***** TEXT BLOCK *****

Recording Data about Information Items

Three processes help information professionals create access for users. These are the description of an item, the choice of descriptive elements as access points (i.e., data that may be searched), and the entry of the description into a file that is either manually or electronically searchable.

The description of an information item is a surrogate representation for it. A surrogate record stands for the information item in a manual or an electronic file. The purpose of the description is to allow people to decide whether they want to look at the thing itself. For example, the surrogate description for a book includes both physical characteristics (e.g., number of pages and dimensions) and intellectual characteristics (e.g., title and subject). These and other data elements (e.g., author, publisher, date of publication) help people decide whether they want to read the book. In general, the process of creating a description and assigning access points is known as "cataloging." The process of creating "metadata" has roughly the same meaning, but it may include how the description is put into machine-readable form, where the item may be found, and/or its relationship with other items. "Resource description" is a similarly broad term for methods of creating surrogates for any kind of item. The surrogate might be a cataloging record, an abstract or summary, or a thumb-nail picture of the item. Clearly, if descriptions of items are standardized and predictable, people will more easily find the information they are looking for because they can make a comprehensive and complete search of an information file.

Charles Cutter (1904) identified three purposes for cataloging: (1) to allow someone to find an item with a known creator, title, or subject, (2) to allow someone to discover what an institution has about a certain topic, and (3) to allow someone to select an appropriate item from among a number of similar ones. These three goals still guide any catalog or other finding aid. The first objective is met by cataloging rules and codes, the second is met by knowledge organization systems, and the third is met by both kinds of systems.

*****

• _STATED GOAL A_
Return the stretch of the text on recording data about information items from "Recording Data about" through "or electronically searchable.", copied word for word.
• _STATED GOAL B_
Answer these questions from the text on recording data about information items:
(i) What two physical characteristics are given as examples for a book's surrogate description?
(ii) In what year did Charles Cutter identify three purposes for cataloging?
(iii) What meets the first of those objectives?

***** MATERIAL PROVIDED *****

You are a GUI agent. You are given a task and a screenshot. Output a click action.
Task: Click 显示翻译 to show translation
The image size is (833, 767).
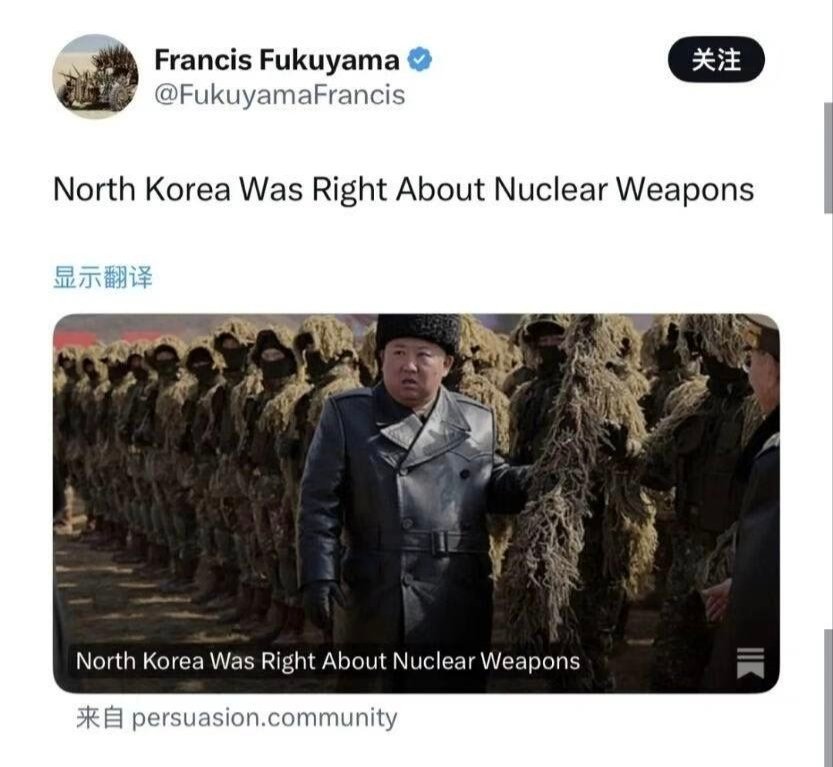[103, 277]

*****

• _TASK RESPONSE A_
Recording Data about Information Items

Three processes help information professionals create access for users. These are the description of an item, the choice of descriptive elements as access points (i.e., data that may be searched), and the entry of the description into a file that is either manually or electronically searchable.

• _TASK RESPONSE B_
(i) Number of pages and dimensions.
(ii) 1904.
(iii) Cataloging rules and codes.